İlk gittiğim psikolog bana aşık olmuştu. İlk görüşte… Sorunumu bile sormadan; benimle ilgilenemeyeceğini çünkü daha ilk görüşte, benden etkilendiğini söylemiş ve beni başka bir arkadaşına yönlendirmişti.
O zaman sorunumu sorsaydı ne düşünürdü, peşimden koşar mıydı; merak ederim hep.
Sorunum, sevememekti. Sevgi ya da sevgisizlik birdi benim için. Bir şey eğer zıddıyla dahi var olamıyorsa, korkmalısınız. O yoktur sizde. İşte benim için sevgi öyleydi. İnsanları sevip sevmeyeceğime sezgisel olarak onlarla eşleştirdiğim müziklere göre karar veriyordum. Bu müzikleri de çoğunlukla telefonumda onlara tanımlıyordum.
Bilinmeyen numaralarda ise en sevdiğim parça tanımlıydı. Mozart’ın kırkıncı Senfonisi… Benim için bilinmeyenin huzurunu çağrıştırıyordu o parça. Bilinmeyen güzeldi, içinde huzur gömülüydü bilinmeyen her şeyin benim için; çünkü hazırdım.
O adamın bir kuyumcunun gözlerine benzeyen gözlerini ve dimdik sırtını bir müziğe gerek görmeden sevmiştim.
Aylar geçmişti ve ben o sırt ve gözleri unuttuğumu zannetmiştim ki, bilinmeyen bir numaranın huzurunda o aradı. Sesini tanımamıştım ama bana kendisini hatırlatınca buluşmayı hemen kabul ettim.
Şimdi bebeğimizi oynamaya götürdüğümüz parkta pembe iki leke arasında oturmuştu. Banka yaslandığında, o dimdik sırtı tam iki lekenin arasına denk gelince, şansın da bizden yana olduğunu hissetmiştim. Lekeleri de; bankı da, onu da sevivermiştim. Ayrıca içtiğimiz sigaranın markası da aynıydı. Bunu da sevmiştim.
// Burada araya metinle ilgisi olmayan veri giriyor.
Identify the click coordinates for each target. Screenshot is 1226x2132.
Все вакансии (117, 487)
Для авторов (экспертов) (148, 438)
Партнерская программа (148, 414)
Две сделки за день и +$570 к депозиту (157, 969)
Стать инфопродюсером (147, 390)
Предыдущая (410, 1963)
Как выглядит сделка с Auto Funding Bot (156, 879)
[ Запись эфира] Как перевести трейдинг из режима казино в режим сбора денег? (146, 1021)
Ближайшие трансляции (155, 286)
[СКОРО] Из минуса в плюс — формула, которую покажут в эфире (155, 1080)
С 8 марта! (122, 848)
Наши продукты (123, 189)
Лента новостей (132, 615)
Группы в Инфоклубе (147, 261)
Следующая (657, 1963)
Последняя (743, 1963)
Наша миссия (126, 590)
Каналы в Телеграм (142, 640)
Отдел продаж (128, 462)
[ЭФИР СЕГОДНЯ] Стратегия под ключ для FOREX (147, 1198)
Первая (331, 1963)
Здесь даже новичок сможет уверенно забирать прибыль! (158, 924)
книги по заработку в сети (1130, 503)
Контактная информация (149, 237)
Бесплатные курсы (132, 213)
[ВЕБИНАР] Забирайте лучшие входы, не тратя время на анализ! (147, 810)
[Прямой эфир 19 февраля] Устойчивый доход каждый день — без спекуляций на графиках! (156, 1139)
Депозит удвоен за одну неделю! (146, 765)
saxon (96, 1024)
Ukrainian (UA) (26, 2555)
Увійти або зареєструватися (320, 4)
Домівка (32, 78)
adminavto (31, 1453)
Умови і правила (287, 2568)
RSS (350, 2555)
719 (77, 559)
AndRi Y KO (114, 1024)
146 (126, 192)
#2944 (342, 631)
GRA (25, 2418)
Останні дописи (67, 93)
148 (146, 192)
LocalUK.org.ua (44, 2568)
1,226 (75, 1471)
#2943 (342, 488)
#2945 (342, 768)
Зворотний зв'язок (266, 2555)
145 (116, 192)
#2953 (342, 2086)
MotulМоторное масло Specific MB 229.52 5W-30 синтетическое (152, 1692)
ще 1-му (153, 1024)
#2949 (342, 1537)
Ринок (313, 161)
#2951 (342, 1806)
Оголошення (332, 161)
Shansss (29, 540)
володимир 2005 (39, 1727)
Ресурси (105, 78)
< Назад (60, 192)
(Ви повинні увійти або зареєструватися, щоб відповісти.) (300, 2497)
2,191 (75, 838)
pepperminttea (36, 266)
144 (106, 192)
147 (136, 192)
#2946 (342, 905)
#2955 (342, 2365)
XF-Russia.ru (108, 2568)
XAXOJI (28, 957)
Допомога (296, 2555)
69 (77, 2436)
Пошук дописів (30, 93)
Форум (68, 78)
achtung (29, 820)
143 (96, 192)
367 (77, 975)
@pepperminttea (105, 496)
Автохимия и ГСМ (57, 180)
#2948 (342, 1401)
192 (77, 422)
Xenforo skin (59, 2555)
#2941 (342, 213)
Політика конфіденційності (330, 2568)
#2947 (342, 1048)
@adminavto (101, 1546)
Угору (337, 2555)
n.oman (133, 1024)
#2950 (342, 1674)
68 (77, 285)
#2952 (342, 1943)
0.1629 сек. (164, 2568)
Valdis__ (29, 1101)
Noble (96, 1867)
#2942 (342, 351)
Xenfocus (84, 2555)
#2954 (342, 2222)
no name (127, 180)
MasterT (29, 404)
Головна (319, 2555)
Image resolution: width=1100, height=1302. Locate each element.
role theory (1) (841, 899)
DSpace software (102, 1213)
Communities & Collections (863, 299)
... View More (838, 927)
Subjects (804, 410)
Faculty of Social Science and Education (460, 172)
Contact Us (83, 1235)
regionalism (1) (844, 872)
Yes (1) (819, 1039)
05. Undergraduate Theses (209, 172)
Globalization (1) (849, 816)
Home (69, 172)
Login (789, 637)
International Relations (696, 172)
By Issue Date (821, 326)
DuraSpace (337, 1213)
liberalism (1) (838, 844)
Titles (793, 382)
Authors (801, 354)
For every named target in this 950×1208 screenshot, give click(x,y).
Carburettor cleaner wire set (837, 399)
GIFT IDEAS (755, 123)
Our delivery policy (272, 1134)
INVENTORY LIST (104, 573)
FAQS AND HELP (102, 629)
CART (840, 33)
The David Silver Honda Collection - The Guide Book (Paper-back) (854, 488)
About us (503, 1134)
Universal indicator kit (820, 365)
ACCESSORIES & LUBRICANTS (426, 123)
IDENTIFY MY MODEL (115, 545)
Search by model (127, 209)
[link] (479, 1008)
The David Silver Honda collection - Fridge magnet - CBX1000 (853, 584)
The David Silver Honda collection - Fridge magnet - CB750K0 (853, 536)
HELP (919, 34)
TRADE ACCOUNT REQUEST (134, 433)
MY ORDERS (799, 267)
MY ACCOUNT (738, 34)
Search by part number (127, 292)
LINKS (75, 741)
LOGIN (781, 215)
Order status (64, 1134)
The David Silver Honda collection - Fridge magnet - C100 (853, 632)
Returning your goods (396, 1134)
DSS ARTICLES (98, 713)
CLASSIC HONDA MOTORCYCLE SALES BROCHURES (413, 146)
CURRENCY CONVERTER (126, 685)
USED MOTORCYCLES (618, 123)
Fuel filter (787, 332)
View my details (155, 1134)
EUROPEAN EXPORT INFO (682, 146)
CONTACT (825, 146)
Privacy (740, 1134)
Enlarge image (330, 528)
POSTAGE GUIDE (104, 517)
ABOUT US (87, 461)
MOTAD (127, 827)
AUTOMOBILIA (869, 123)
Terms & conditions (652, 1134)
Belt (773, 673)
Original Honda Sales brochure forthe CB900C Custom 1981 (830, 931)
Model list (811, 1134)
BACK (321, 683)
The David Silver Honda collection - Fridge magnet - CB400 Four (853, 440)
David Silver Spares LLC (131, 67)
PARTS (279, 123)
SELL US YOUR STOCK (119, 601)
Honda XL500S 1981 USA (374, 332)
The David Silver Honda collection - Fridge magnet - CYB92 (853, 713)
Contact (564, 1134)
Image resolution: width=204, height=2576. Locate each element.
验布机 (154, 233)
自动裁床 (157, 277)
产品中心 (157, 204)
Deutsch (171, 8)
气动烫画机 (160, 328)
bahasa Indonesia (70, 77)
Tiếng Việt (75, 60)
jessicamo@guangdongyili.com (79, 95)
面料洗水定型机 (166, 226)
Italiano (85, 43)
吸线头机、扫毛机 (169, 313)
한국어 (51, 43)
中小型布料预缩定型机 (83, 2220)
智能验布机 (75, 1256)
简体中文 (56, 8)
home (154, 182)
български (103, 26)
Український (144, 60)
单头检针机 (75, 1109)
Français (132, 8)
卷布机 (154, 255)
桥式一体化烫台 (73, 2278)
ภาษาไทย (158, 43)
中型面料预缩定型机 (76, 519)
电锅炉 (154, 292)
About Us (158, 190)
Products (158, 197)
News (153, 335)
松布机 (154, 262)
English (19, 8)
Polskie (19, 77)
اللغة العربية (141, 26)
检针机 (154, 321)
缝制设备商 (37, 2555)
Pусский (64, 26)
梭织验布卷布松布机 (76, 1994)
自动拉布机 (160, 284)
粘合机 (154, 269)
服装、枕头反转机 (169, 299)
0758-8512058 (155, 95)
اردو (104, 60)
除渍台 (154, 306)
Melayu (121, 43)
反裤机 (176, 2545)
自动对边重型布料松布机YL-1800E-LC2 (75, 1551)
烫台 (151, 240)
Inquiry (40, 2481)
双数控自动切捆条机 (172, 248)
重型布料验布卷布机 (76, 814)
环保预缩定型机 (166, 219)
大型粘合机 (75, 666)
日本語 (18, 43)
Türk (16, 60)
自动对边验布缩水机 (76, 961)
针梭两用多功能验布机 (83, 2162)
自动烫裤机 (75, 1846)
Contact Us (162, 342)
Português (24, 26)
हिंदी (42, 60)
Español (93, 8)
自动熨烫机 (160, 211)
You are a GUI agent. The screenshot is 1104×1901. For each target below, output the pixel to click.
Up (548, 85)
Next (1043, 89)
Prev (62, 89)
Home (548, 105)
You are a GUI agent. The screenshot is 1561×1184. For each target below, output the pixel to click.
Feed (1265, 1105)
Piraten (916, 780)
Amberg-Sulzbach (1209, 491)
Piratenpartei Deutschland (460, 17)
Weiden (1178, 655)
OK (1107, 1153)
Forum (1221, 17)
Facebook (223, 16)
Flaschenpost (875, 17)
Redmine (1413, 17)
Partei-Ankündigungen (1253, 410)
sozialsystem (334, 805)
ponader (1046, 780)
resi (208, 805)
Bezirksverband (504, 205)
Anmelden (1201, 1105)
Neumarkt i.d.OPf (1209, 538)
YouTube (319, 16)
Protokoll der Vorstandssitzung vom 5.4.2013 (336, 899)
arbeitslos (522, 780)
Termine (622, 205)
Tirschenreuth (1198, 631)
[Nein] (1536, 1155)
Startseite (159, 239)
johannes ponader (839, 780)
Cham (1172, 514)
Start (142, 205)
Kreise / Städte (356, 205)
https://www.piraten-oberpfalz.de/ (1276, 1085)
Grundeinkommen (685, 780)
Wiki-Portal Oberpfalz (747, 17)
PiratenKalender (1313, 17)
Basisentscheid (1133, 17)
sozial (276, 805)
Oysa şimdi boşanmak üzereyiz…
Neden?
Bebeğimizi sevemediğimden.
Neden?
Kendi içimden çıkmasına rağmen ona uygun bir müzik bulamadığımdan…
Neden?
Neden kocamı sevmem için bir müziğe ihtiyacı yokken onu bilinmeyen numaranın müziğiyle sevebiliyorken bebeğimin bir müzikle eşleştirilmeye ihtiyacı vardı diğer insanlar gibi?
Önceleri, doğma esnasında bana verdiği acı yüzünden sevemediğimi düşünmüştüm; ama öyle değildi durum.
Bu durumun nedeni, bebeğimin bir müzikle eşleştirmeye yetecek bir kişilik oluşturamamış olması, benim de bunun için sabrımın bulunmamasıydı. Dahası, kocamı ondan kıskanıyor olmamdı.
Tam onları terk ediyordum ki, ona babasının hediye ettiği ksilofonla bir şeyler çalmaya başladı. Bir başı, bir sonu olan, özgün bir parça…
O müziği bulmama gerek kalmamıştı, zaten o yaratmıştı.